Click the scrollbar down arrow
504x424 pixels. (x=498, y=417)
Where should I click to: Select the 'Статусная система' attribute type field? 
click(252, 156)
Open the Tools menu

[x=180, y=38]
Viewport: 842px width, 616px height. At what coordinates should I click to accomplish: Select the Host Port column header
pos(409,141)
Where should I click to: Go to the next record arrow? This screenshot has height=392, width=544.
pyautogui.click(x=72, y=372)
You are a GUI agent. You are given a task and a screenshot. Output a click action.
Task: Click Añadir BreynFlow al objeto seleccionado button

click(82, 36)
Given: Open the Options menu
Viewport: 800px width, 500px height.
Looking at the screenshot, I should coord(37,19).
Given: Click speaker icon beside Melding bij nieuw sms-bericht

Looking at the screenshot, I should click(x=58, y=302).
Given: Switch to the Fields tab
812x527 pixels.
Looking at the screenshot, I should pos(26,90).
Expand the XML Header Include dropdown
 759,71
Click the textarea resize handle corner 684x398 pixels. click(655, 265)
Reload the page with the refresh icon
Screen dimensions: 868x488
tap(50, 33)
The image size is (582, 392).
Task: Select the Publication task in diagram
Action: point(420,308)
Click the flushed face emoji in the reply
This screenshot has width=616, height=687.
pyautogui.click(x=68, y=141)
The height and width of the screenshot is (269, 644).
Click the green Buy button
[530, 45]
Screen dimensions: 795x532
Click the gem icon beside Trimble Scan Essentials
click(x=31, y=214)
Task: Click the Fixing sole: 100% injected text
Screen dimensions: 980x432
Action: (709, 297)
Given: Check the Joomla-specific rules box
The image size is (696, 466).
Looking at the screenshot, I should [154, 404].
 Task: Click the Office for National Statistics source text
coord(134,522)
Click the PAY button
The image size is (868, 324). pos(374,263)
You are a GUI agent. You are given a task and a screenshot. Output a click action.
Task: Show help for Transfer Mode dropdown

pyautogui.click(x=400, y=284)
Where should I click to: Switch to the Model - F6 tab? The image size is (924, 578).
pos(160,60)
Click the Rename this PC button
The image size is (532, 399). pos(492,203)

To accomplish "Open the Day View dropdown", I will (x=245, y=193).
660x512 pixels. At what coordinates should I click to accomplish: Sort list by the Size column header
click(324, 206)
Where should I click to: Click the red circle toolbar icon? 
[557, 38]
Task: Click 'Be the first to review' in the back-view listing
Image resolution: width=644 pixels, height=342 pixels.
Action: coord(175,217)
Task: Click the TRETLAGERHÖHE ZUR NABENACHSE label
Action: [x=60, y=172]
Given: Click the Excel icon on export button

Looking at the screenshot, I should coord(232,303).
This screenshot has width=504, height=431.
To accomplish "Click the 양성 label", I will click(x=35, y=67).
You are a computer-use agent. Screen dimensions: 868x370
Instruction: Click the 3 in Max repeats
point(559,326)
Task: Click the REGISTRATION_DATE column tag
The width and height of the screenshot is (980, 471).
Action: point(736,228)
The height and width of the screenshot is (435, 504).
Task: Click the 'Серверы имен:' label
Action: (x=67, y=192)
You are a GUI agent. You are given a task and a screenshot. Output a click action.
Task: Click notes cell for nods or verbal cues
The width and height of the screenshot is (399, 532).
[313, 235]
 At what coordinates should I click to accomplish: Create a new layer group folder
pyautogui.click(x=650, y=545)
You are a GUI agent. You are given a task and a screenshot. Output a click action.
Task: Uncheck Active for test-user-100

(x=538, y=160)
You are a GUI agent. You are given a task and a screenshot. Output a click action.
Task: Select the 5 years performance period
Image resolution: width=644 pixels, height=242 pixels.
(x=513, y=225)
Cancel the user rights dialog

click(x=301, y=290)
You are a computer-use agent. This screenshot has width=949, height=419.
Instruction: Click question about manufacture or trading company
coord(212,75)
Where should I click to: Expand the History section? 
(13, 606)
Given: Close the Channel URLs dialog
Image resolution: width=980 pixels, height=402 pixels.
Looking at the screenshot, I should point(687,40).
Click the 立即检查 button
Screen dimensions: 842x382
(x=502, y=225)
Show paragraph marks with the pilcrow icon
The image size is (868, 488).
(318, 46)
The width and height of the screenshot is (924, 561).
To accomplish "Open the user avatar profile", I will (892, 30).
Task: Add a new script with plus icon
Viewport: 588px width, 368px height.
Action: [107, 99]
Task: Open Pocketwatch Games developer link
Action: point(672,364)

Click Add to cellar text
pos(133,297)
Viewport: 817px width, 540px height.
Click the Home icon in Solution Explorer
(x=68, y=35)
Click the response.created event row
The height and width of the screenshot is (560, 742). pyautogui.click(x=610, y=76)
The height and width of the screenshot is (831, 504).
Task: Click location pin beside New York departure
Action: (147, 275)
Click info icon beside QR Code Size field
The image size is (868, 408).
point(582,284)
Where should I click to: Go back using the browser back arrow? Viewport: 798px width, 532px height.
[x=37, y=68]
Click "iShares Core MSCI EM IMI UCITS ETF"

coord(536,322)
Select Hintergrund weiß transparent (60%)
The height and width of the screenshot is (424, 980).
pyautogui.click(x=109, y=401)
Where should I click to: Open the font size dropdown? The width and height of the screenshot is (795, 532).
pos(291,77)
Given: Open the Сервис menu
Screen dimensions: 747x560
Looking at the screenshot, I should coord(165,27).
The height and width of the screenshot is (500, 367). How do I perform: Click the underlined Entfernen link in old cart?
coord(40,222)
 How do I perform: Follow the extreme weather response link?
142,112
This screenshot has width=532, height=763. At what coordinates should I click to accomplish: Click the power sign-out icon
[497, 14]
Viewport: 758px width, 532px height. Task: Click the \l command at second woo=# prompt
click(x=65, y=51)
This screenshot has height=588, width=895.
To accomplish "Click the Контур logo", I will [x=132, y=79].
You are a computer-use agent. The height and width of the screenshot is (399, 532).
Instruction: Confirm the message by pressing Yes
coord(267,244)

*What to produce*:
Print every record above exactly as it was given.

*Exercise answer*:
Click the scrollbar down arrow
504x424 pixels. (x=498, y=417)
Where should I click to: Select the 'Статусная система' attribute type field? 
click(252, 156)
Open the Tools menu

[x=180, y=38]
Viewport: 842px width, 616px height. At what coordinates should I click to accomplish: Select the Host Port column header
pos(409,141)
Where should I click to: Go to the next record arrow? This screenshot has height=392, width=544.
pyautogui.click(x=72, y=372)
You are a GUI agent. You are given a task and a screenshot. Output a click action.
Task: Click Añadir BreynFlow al objeto seleccionado button

click(82, 36)
Given: Open the Options menu
Viewport: 800px width, 500px height.
Looking at the screenshot, I should coord(37,19).
Given: Click speaker icon beside Melding bij nieuw sms-bericht

Looking at the screenshot, I should click(x=58, y=302).
Given: Switch to the Fields tab
812x527 pixels.
Looking at the screenshot, I should pos(26,90).
Expand the XML Header Include dropdown
 759,71
Click the textarea resize handle corner 684x398 pixels. click(655, 265)
Reload the page with the refresh icon
Screen dimensions: 868x488
tap(50, 33)
The image size is (582, 392).
Task: Select the Publication task in diagram
Action: point(420,308)
Click the flushed face emoji in the reply
This screenshot has width=616, height=687.
pyautogui.click(x=68, y=141)
The height and width of the screenshot is (269, 644).
Click the green Buy button
[530, 45]
Screen dimensions: 795x532
Click the gem icon beside Trimble Scan Essentials
click(x=31, y=214)
Task: Click the Fixing sole: 100% injected text
Screen dimensions: 980x432
Action: (709, 297)
Given: Check the Joomla-specific rules box
The image size is (696, 466).
Looking at the screenshot, I should [154, 404].
 Task: Click the Office for National Statistics source text
coord(134,522)
Click the PAY button
The image size is (868, 324). pos(374,263)
You are a GUI agent. You are given a task and a screenshot. Output a click action.
Task: Show help for Transfer Mode dropdown

pyautogui.click(x=400, y=284)
Where should I click to: Switch to the Model - F6 tab? The image size is (924, 578).
pos(160,60)
Click the Rename this PC button
The image size is (532, 399). pos(492,203)

To accomplish "Open the Day View dropdown", I will (x=245, y=193).
660x512 pixels. At what coordinates should I click to accomplish: Sort list by the Size column header
click(324, 206)
Where should I click to: Click the red circle toolbar icon? 
[557, 38]
Task: Click 'Be the first to review' in the back-view listing
Image resolution: width=644 pixels, height=342 pixels.
Action: coord(175,217)
Task: Click the TRETLAGERHÖHE ZUR NABENACHSE label
Action: [x=60, y=172]
Given: Click the Excel icon on export button

Looking at the screenshot, I should coord(232,303).
This screenshot has width=504, height=431.
To accomplish "Click the 양성 label", I will click(x=35, y=67).
You are a computer-use agent. Screen dimensions: 868x370
Instruction: Click the 3 in Max repeats
point(559,326)
Task: Click the REGISTRATION_DATE column tag
The width and height of the screenshot is (980, 471).
Action: point(736,228)
The height and width of the screenshot is (435, 504).
Task: Click the 'Серверы имен:' label
Action: (x=67, y=192)
You are a GUI agent. You are given a task and a screenshot. Output a click action.
Task: Click notes cell for nods or verbal cues
The width and height of the screenshot is (399, 532).
[313, 235]
 At what coordinates should I click to accomplish: Create a new layer group folder
pyautogui.click(x=650, y=545)
You are a GUI agent. You are given a task and a screenshot. Output a click action.
Task: Uncheck Active for test-user-100

(x=538, y=160)
You are a GUI agent. You are given a task and a screenshot. Output a click action.
Task: Select the 5 years performance period
Image resolution: width=644 pixels, height=242 pixels.
(x=513, y=225)
Cancel the user rights dialog

click(x=301, y=290)
You are a computer-use agent. This screenshot has width=949, height=419.
Instruction: Click question about manufacture or trading company
coord(212,75)
Where should I click to: Expand the History section? 
(13, 606)
Given: Close the Channel URLs dialog
Image resolution: width=980 pixels, height=402 pixels.
Looking at the screenshot, I should point(687,40).
Click the 立即检查 button
Screen dimensions: 842x382
(x=502, y=225)
Show paragraph marks with the pilcrow icon
The image size is (868, 488).
(318, 46)
The width and height of the screenshot is (924, 561).
To accomplish "Open the user avatar profile", I will (892, 30).
Task: Add a new script with plus icon
Viewport: 588px width, 368px height.
Action: [107, 99]
Task: Open Pocketwatch Games developer link
Action: point(672,364)

Click Add to cellar text
pos(133,297)
Viewport: 817px width, 540px height.
Click the Home icon in Solution Explorer
(x=68, y=35)
Click the response.created event row
The height and width of the screenshot is (560, 742). pyautogui.click(x=610, y=76)
The height and width of the screenshot is (831, 504).
Task: Click location pin beside New York departure
Action: (147, 275)
Click info icon beside QR Code Size field
The image size is (868, 408).
point(582,284)
Where should I click to: Go back using the browser back arrow? Viewport: 798px width, 532px height.
[x=37, y=68]
Click "iShares Core MSCI EM IMI UCITS ETF"

coord(536,322)
Select Hintergrund weiß transparent (60%)
The height and width of the screenshot is (424, 980).
pyautogui.click(x=109, y=401)
Where should I click to: Open the font size dropdown? The width and height of the screenshot is (795, 532).
pos(291,77)
Given: Open the Сервис menu
Screen dimensions: 747x560
Looking at the screenshot, I should coord(165,27).
The height and width of the screenshot is (500, 367). How do I perform: Click the underlined Entfernen link in old cart?
coord(40,222)
 How do I perform: Follow the extreme weather response link?
142,112
This screenshot has width=532, height=763. At what coordinates should I click to accomplish: Click the power sign-out icon
[497, 14]
Viewport: 758px width, 532px height. Task: Click the \l command at second woo=# prompt
click(x=65, y=51)
This screenshot has height=588, width=895.
To accomplish "Click the Контур logo", I will [x=132, y=79].
You are a computer-use agent. The height and width of the screenshot is (399, 532).
Instruction: Confirm the message by pressing Yes
coord(267,244)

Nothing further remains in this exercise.